That's word for word the way Norman Leslie, the owner and operator of the 'Sea Spray Hotel' which is located on the southern coast of Belize in the village of Placencia, told me about the horrible events that cool October evening.

The harsh reality, well three-quarters of the buildings in the small fishing village of Placencia were either damaged or destroyed completely by the powerful hurricane. Eyewitness accounts abound of whole houses being flung up in the air, then later being placed down gently nearby. Other stories tell of how a picture remained hanging on a bedroom wall throughout the storm, while the hurricane reeked her havoc and destruction elsewhere, only inches away. Sadly, I saw for myself the destruction left in Iris' wake and of course, it was not a pretty sight.

And worst yet, some twenty-five miles south of Placencia, within minutes of the hurricane's landfall, the entire town of 'Monkey River Town', all but vanished. Following Hurricane Iris, only one building remained standing.

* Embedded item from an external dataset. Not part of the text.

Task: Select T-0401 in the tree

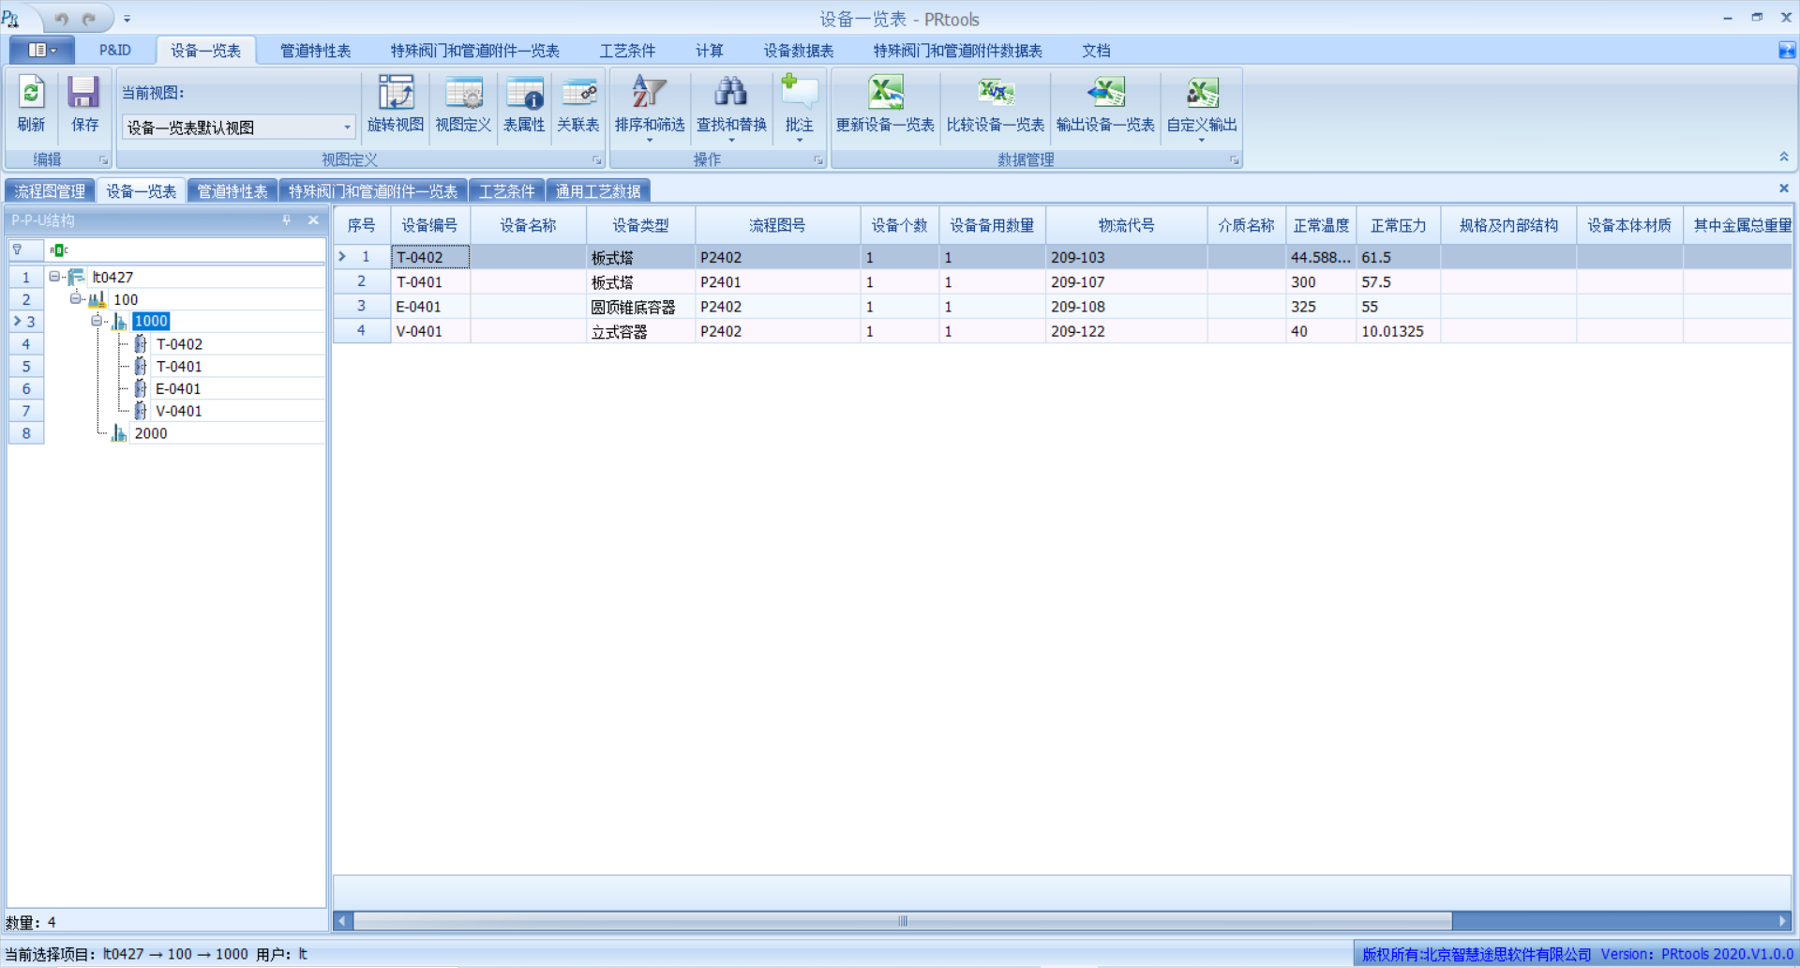Action: point(178,367)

In all, there were said to have been some fifteen thousand people left homeless from the storm, and as the first reports rolled in, "Only some fifteen to twenty are dead."

Those dead are the reason the most tragic 'tale' of 'Hurricane Iris' will always be about the seventeen US Americans, members of the Richmond, Virginia, Dive Club, who died aboard the chartered dive boat, the 'Wave Dancer'. The real mystery is just how a one hundred foot chartered diving boat broke loose down in Big Creek in less than two-foot waves. Breaking loose from its mooring and then capsizing, to roll out of control out in the mangroves.

Some say the decision that night by the passengers to ride out Iris' storm fury was ill advised. For as the locals all say, "The 'Wave Dancer' passenger divers were repeatedly offered, at least three separate times by the Leslie family alone, by radio to move inland.

Claims made by Norman Leslie, who had decided to spend the night at his brother's house in the village of Independence, where he monitored the radios for the Leslies, well Norman stresses he personally radioed to offer his help and the boats of the Leslie family by saying each time, "Wave Dancer...Wave Dancer...we can evacuate you now. Please evac now...".

Tragically, Norman Leslie and other locals will also tell you how the people on the other end of the radio calls that October night all pleaded with the people in Big Creek to leave the ship for safety. Instead, they say the divers decided to "party out the storm".

Norman Leslie told me about what he heard on the citizen's band 'c.b.' ship to shore radio band that night when, as he puts it, "all hell broke loose down in Big Creek", when the passengers realized that they were in real trouble, when they were screaming on the radio for help. But when that happened it was too late. The first eye of the storm had hit Placencia peninsula and nobody could leave their shelter to attempt a rescue.

In order to see for myself the slash of devastation down in Monkey River town following Hurricane Iris, seeing where I have friends, hoteliers as well as guides I've worked with for chasing 'Howler Monkeys' up Monkey River, I hired out Norman's nephew, James Leslie, for a trip to Monkey River town.

On the way back as you make the regular route up through the maze of mangroves, you eventually cut by the industrial docks of Big Creek.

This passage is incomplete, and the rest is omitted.